APPENDICE:
La Patata Leonessana
L'altitudine, le condizioni climatiche, la natura del terreno, spesso a reazione acida, fanno dell'altopiano leonessano un territorio particolarmente vocato per la coltivazione della patata ; inoltre, le tecniche colturali eco-compatibili consentono l'ottenimento di un prodotto con caratteristiche di particolare pregio.

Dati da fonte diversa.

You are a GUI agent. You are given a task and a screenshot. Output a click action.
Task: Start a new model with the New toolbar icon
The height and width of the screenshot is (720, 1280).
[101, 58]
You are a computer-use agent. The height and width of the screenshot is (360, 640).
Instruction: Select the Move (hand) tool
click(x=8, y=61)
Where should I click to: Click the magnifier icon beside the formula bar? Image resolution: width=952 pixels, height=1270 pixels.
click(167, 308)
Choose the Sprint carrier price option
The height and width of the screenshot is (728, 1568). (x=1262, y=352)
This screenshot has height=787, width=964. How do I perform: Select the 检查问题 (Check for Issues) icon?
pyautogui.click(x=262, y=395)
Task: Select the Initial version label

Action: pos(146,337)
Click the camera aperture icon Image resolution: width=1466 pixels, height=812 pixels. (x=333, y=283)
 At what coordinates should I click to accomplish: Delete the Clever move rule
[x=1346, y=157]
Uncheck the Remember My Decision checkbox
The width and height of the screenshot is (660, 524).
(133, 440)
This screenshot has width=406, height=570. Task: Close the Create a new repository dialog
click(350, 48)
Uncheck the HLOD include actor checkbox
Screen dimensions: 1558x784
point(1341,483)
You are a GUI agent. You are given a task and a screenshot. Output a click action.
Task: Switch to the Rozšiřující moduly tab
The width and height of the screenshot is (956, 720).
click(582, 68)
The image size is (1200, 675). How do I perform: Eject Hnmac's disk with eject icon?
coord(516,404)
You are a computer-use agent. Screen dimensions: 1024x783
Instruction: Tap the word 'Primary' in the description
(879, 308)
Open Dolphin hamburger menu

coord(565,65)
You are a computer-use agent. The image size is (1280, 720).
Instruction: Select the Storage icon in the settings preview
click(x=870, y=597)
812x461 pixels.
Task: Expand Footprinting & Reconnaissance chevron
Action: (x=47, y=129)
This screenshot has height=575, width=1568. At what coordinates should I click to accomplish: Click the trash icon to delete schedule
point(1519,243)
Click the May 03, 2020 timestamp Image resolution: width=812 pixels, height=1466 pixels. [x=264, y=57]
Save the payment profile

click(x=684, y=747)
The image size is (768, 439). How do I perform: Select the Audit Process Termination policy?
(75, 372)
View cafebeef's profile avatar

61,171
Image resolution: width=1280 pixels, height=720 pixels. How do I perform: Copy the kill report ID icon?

Nel leonessano vengono oggi coltivate soprattutto le migliori varietà a pasta gialla; la semina avviene nel mese di maggio e la raccolta dalla seconda metà di settembre a inizio ottobre. Si ottengono tuberi con buccia liscia, grossi e con un equilibrato contenuto in zucchero ed amido. Dal punto di vista nutrizionale risulta un eccellente alimento, indispensabile in una dieta equilibrata; le vitamine A, B1, B2, C ed E contenute nella patata svolgono un'azione antiradicali, la quasi totale assenza di grassi ne consiglia l'utilizzo nelle convalescenze. Nella tradizione culinaria leonessana, la patata, cibo povero, viene da sempre servito in molte varianti.
Come già detto, la sua composizione è equilibrata e per questo la patata di Leonessa tiene molto bene la cottura, assorbendo poca acqua e risultando eccellente per la preparazione di gnocchi che ben si sposano con condimenti tradizionali, come il sugo al castrato, o più raffinati, come il tartufo nero dell'altipiano.
Il sapore viene esaltato se condita con olio extravergine di oliva e prezzemolo; ancor più appetitosa è la patata "rescallata", lessa e poi saltata in padella con cipolla e pancetta.
Nulla vieta di accompagnarla e mescolarla alla carne in umido,alle polpettine ed in ogni altro modo la fantasia suggerisca.
Per i bambini e per i più golosi possono risultare più appetitose le patate fritte, in particolare quelle con la buccia rossa che rendono più croccante e dorata la frittura.
Come dolce consigliamo le ciambelle di patate , molto diffuso nella zona, prelibatezza della cucina leonessana.